**Work instructions**
The required output is the lines below from the line containing "Given: Open the Negotiate link" to the line containing "Given: Click inside the Notes text area", inclusive, retyped exactly. No other lines belong in it.

::: Data under study :::

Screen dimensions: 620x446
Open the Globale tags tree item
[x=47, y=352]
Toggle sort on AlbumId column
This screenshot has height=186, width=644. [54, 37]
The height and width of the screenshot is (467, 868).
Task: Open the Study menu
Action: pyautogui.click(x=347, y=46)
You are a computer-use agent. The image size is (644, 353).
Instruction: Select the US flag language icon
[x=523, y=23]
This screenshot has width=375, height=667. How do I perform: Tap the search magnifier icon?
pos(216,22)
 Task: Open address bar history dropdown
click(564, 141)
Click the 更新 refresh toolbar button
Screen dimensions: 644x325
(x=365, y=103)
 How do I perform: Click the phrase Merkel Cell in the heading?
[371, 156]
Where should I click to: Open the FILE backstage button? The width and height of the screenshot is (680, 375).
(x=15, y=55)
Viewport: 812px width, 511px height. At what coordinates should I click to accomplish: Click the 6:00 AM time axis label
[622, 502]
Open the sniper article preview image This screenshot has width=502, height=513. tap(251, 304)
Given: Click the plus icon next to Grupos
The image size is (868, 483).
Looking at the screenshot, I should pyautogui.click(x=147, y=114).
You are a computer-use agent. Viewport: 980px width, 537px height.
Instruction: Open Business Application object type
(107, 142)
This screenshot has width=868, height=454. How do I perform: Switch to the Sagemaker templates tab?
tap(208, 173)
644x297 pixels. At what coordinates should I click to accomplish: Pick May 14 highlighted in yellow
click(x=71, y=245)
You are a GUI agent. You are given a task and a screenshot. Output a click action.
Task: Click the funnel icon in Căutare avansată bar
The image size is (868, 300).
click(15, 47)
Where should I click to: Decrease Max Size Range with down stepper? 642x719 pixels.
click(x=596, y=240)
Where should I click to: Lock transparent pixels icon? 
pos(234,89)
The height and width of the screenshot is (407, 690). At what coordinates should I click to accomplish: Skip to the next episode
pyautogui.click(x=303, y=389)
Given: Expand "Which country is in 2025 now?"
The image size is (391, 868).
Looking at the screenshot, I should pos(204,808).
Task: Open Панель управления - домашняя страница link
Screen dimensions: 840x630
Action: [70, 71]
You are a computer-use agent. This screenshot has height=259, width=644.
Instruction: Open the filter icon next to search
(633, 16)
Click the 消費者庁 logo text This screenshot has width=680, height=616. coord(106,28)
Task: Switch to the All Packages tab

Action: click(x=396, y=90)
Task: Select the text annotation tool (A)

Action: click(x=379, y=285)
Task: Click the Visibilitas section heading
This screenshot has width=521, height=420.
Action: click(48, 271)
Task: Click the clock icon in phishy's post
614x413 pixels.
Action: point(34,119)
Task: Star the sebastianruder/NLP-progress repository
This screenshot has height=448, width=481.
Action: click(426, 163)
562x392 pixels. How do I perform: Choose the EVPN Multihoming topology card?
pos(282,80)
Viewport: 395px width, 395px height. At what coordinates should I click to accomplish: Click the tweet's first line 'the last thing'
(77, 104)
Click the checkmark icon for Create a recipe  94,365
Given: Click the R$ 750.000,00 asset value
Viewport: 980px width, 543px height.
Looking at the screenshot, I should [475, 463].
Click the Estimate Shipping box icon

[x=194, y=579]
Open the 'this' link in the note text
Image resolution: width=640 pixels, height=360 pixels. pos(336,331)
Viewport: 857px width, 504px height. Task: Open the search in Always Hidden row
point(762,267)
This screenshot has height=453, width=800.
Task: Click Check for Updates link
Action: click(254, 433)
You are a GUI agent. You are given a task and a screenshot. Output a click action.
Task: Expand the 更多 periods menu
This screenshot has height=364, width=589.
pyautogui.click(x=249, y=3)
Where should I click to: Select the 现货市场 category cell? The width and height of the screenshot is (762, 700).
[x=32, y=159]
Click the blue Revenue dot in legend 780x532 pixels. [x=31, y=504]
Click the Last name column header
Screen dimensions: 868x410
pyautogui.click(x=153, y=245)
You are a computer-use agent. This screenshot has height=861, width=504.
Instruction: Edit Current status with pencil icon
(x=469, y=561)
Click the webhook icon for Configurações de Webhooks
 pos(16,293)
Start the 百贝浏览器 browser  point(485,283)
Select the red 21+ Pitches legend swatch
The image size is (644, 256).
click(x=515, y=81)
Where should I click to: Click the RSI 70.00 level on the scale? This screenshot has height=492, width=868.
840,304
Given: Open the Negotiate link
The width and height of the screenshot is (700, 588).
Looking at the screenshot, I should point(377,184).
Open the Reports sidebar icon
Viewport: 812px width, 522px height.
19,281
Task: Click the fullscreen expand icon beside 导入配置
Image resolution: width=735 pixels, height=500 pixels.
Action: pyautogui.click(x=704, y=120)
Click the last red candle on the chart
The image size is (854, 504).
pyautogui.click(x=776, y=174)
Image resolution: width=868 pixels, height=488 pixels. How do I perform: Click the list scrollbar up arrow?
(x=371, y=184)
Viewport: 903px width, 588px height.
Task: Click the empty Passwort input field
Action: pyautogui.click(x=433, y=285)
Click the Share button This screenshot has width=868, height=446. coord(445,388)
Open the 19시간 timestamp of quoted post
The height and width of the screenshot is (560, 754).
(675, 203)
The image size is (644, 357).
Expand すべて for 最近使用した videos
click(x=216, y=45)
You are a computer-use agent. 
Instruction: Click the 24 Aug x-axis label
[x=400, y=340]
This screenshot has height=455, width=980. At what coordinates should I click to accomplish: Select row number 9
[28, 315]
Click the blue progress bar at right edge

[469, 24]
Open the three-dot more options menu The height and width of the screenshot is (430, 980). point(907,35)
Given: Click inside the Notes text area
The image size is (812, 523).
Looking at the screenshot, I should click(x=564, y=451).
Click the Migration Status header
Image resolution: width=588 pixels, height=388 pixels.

:::

**Answer space**
Given: Open the Negotiate link
The width and height of the screenshot is (700, 588).
Looking at the screenshot, I should point(377,184).
Open the Reports sidebar icon
Viewport: 812px width, 522px height.
19,281
Task: Click the fullscreen expand icon beside 导入配置
Image resolution: width=735 pixels, height=500 pixels.
Action: pyautogui.click(x=704, y=120)
Click the last red candle on the chart
The image size is (854, 504).
pyautogui.click(x=776, y=174)
Image resolution: width=868 pixels, height=488 pixels. How do I perform: Click the list scrollbar up arrow?
(x=371, y=184)
Viewport: 903px width, 588px height.
Task: Click the empty Passwort input field
Action: pyautogui.click(x=433, y=285)
Click the Share button This screenshot has width=868, height=446. coord(445,388)
Open the 19시간 timestamp of quoted post
The height and width of the screenshot is (560, 754).
(675, 203)
The image size is (644, 357).
Expand すべて for 最近使用した videos
click(x=216, y=45)
You are a computer-use agent. 
Instruction: Click the 24 Aug x-axis label
[x=400, y=340]
This screenshot has height=455, width=980. At what coordinates should I click to accomplish: Select row number 9
[28, 315]
Click the blue progress bar at right edge

[469, 24]
Open the three-dot more options menu The height and width of the screenshot is (430, 980). point(907,35)
Given: Click inside the Notes text area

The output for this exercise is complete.